Since its founding, the Institute of Technology Carlow has grown from a regional technical college to an institute of technology with over 9,000 learners pursuing more than 200 programmes of study, from certificates to doctorates. The college has grown in size and in reputation to become one of Ireland’s most respected higher education institutions and an engine of growth for the southeast region with global alumni of more than 60,000.
Dr Patricia Mulcahy, President of IT Carlow, said:
“Earlier this year when we planned a programme to celebrate our 50 years, we never imagined that 2020 would be such an unforgettable year. The pandemic means that we will not mark our significant birthday in the way we had planned. We will however reflect on this institute’s journey over 50 years, its many achievements, and its legacy.
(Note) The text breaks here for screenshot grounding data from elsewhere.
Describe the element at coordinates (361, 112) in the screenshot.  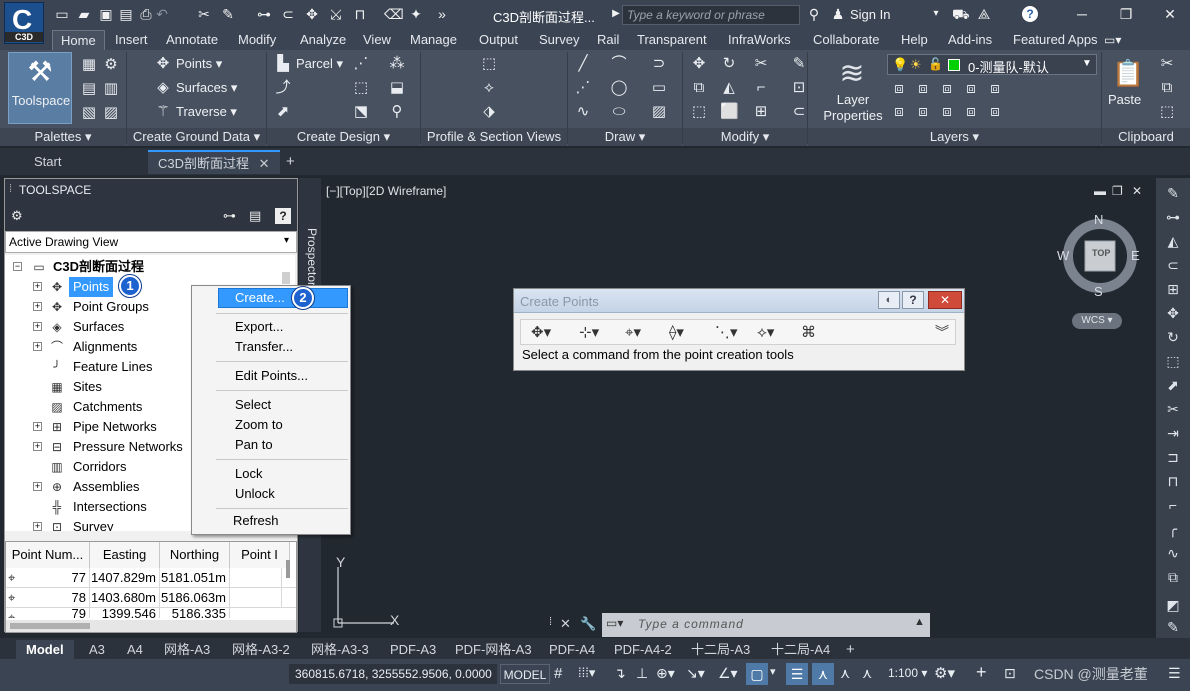
I see `pipe-network-icon: ⬔` at that location.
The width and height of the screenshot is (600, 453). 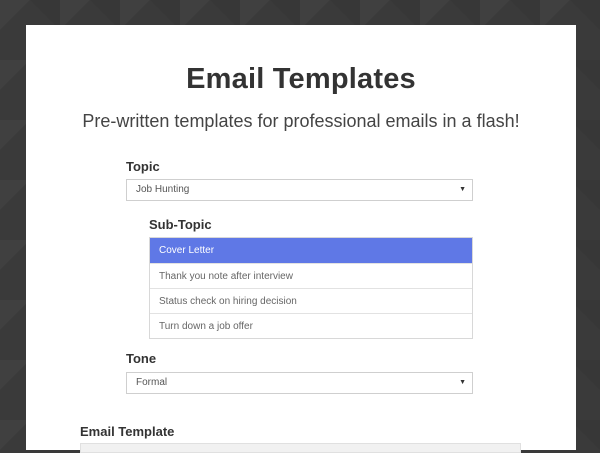 I want to click on subtopic-option-thank-you-note: Thank you note after interview, so click(x=311, y=276).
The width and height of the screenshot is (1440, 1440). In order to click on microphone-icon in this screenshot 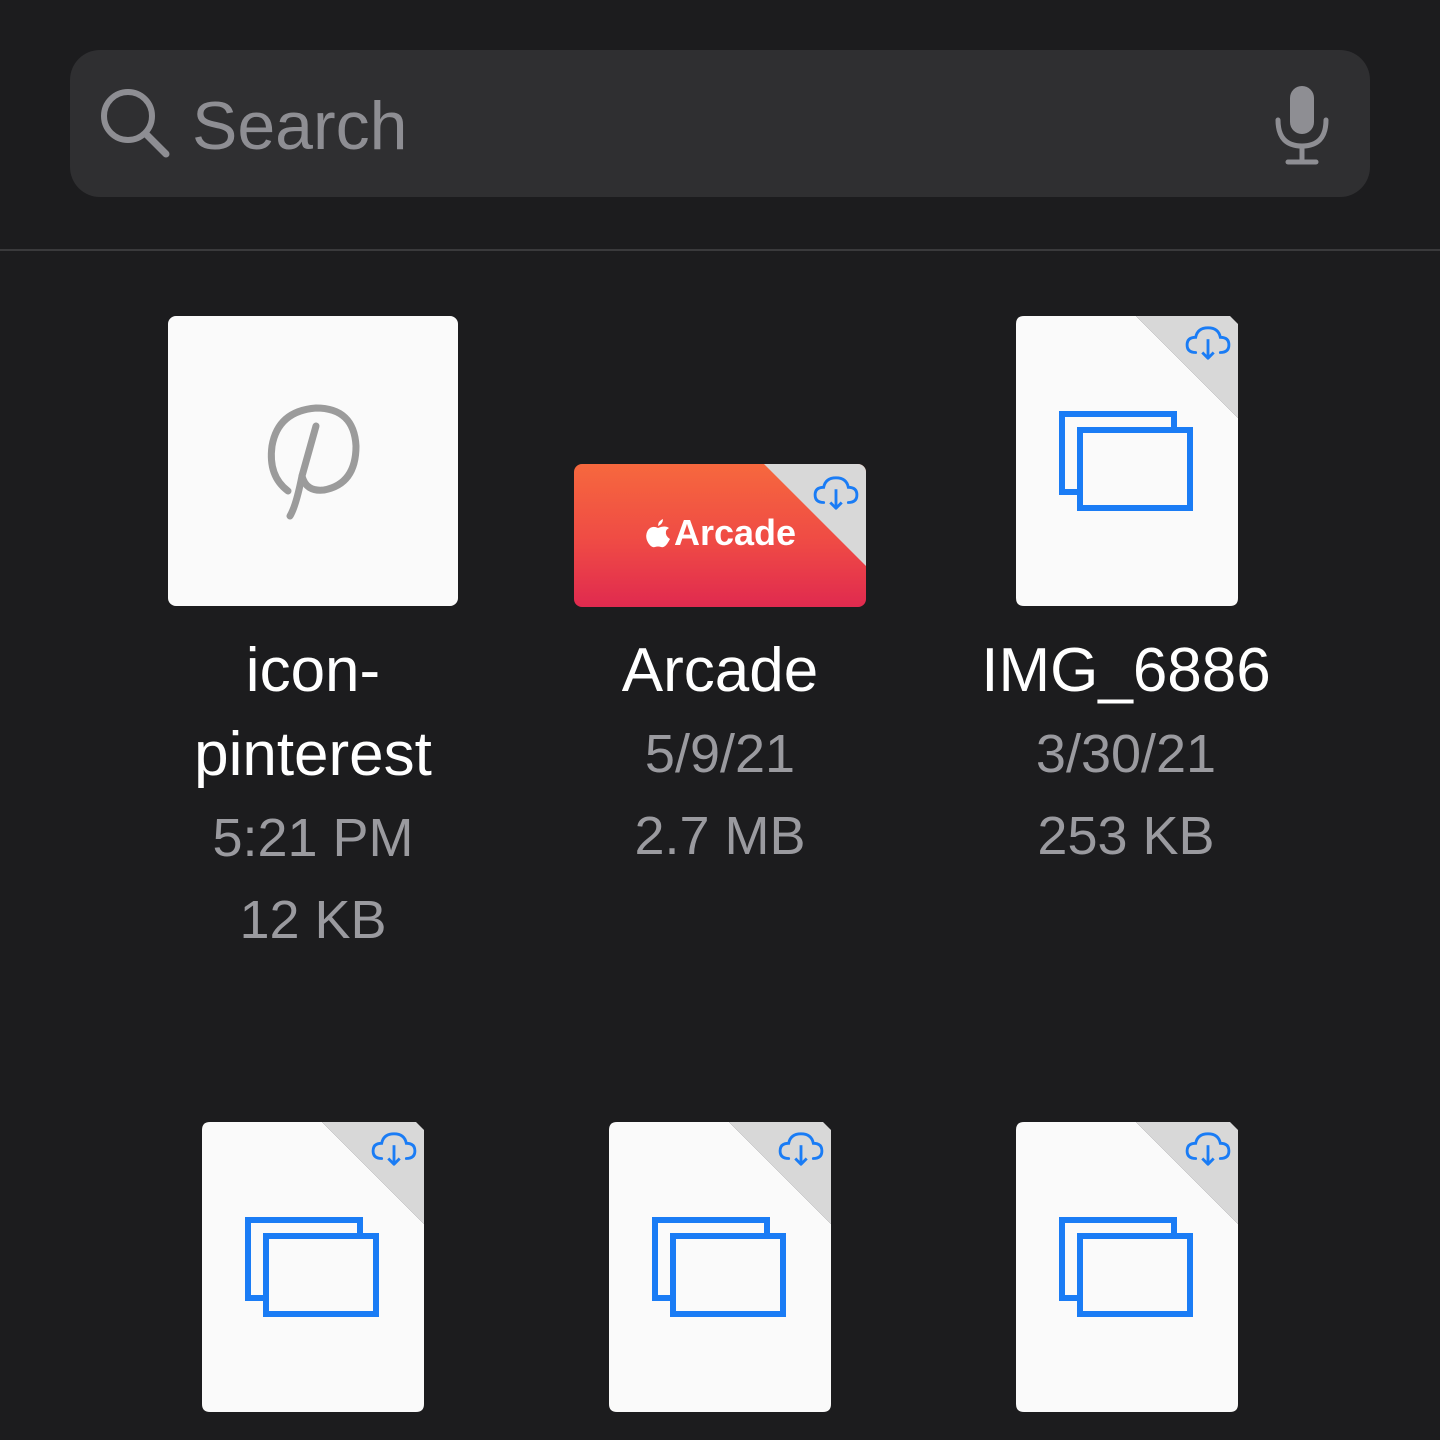, I will do `click(1302, 126)`.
We are now at a transformational time in its history as we move towards becoming a technological university in 2022.”
Opened on 22 September 1970 at a cost of £500,000, the first courses offered by the then Carlow RTC covered technology, science, and business, with special emphasis given to food technology, industrial processing, and instrumentation. A two-year hotel management course designed for existing hotel employees cost £160 per annum, which included fees and accommodation. Job opportunities heralded for graduates at the time included computer programming, work-study specialist, quality controller, and company secretary.
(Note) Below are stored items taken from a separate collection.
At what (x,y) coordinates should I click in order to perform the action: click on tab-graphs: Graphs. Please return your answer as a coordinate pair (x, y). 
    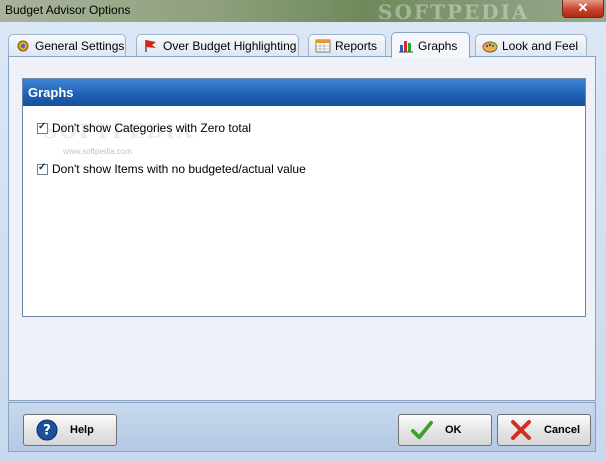
    Looking at the image, I should click on (430, 45).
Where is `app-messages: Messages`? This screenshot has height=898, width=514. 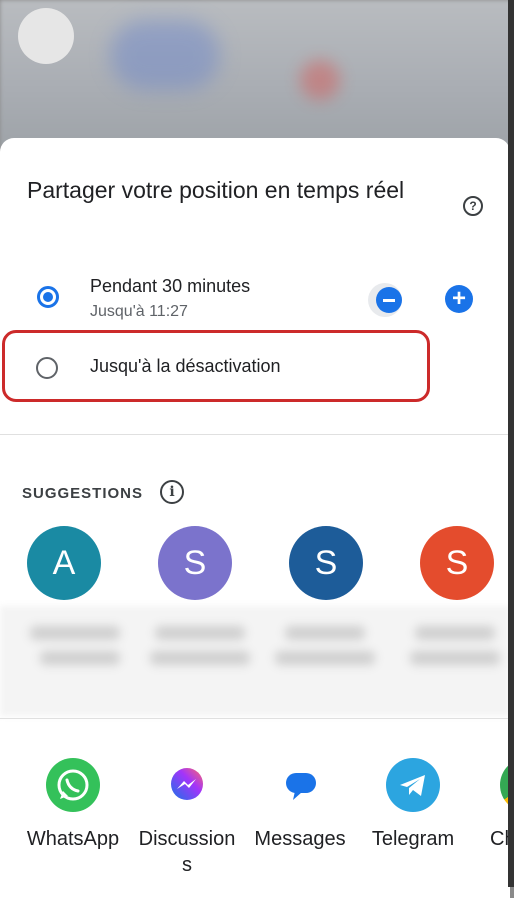
app-messages: Messages is located at coordinates (300, 805).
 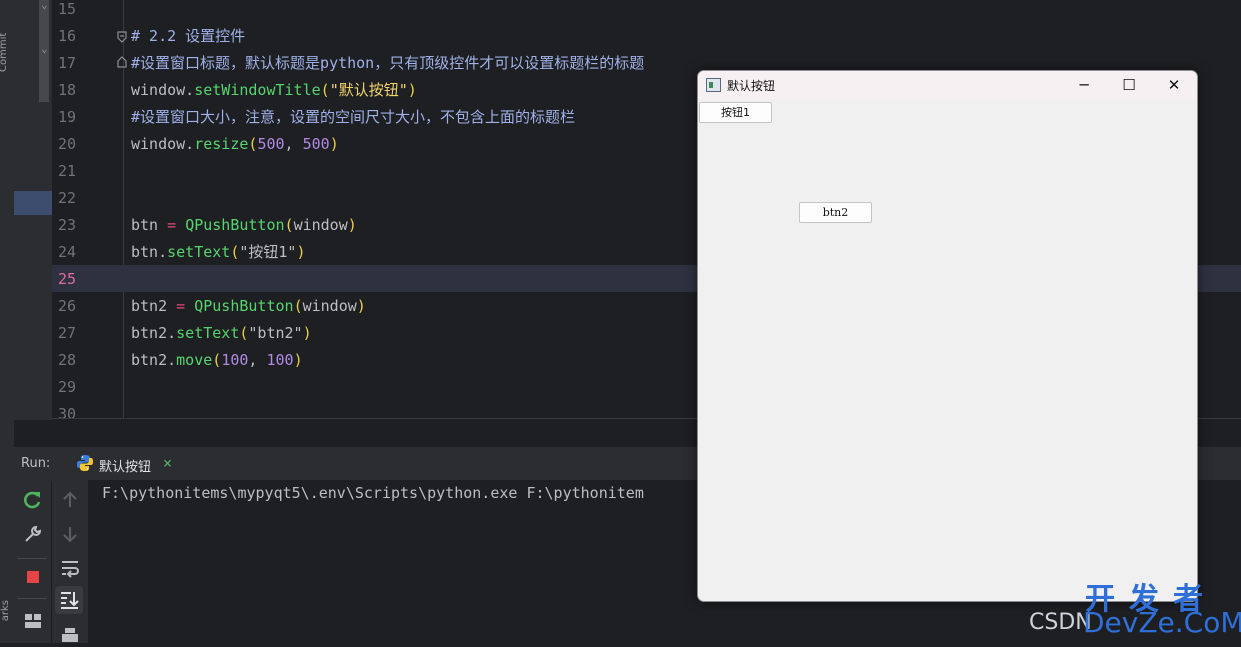 What do you see at coordinates (736, 112) in the screenshot?
I see `button1: 按钮1` at bounding box center [736, 112].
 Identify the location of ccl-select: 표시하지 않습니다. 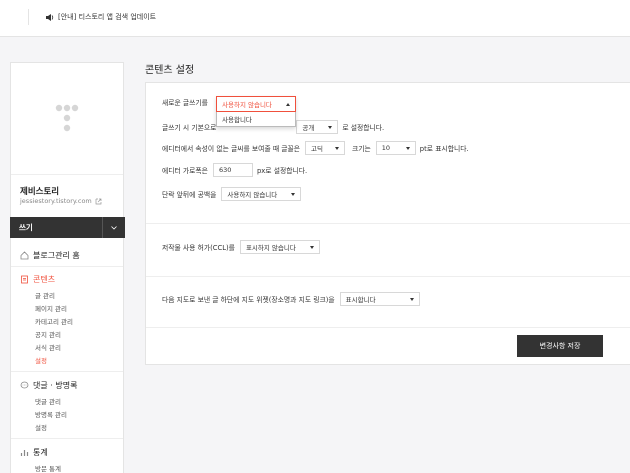
(280, 247).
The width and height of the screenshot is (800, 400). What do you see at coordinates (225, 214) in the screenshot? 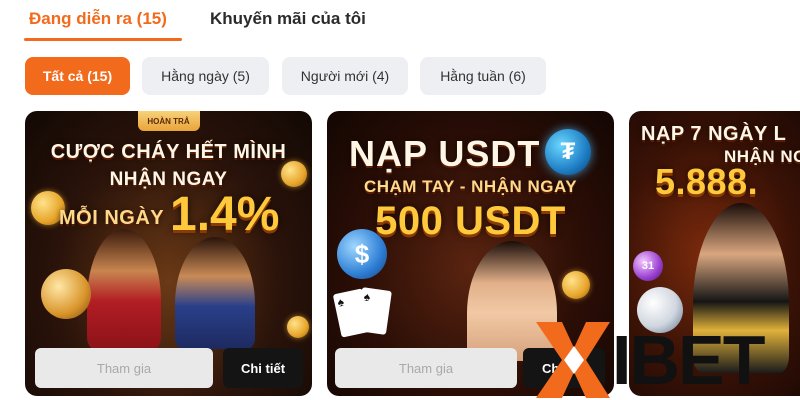
I see `promo-rate: 1.4%` at bounding box center [225, 214].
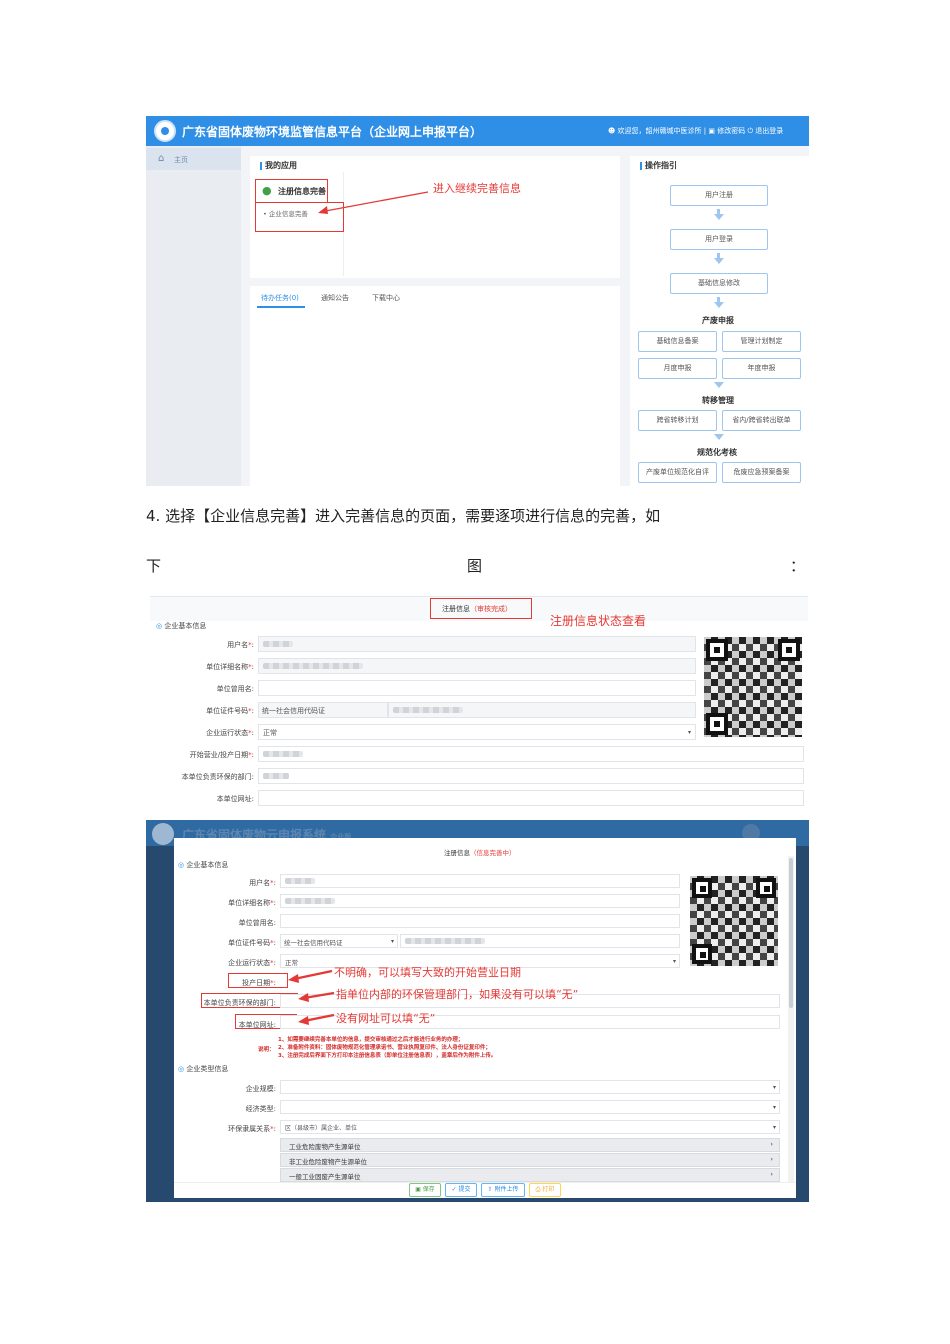  Describe the element at coordinates (165, 131) in the screenshot. I see `platform-logo-icon` at that location.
John Gallagher, educated at Summerhill College in Sligo and University College Cork, was appointed the principal of the new regional college in January 1970. He is a chartered engineer and, prior to his appointment, was a senior lecturer at Liverpool Polytechnic.
John steered the Institute through its early years when the regional technical colleges were under the vocational educational committees, until they were placed on an independent basis by the Regional Technical Colleges Acts in 1993, and subsequently received ‘Institute of Technology’ status in the late 1990s. Mr Gallagher retired in 2003.
A 1970 newspaper article in The Nationalist, penned by broadcaster and Carlovian Olivia O’Leary, and titled A Yellow World in Carlow, quoted a young electrical apprentice who spoke of the advantages of studying at Carlow RTC. He commented:
“Country students don’t have to go to the cities, running the risk of losing their identity in an anonymous mass. We want to make people aware of the fact that the college exists for everyone and that there are classes and courses here that can be taken by people of any age”.
In the same article, student Clare Carbery said:
“This is going to be better than a university. It will be less impersonal because we have a better staff-student ratio”.
Fifty years later, the Institute of Technology Carlow is at an advanced stage in its trajectory to becoming a technological university, surpassing the original vision of its founders.
Dr Mulcahy remarked:
“In reaching 50 years, we thank the people before us who made this possible and we look to the future as Institute of Technology Carlow continues to evolve and lead. We look forward to another 50 years of knowledge and innovation, of openness and engagement, of ambition.
Institute of Technology Carlow acknowledges and thanks The Nationalist and Leinster Times newspapers for access to their archives for its 50th-anniversary project.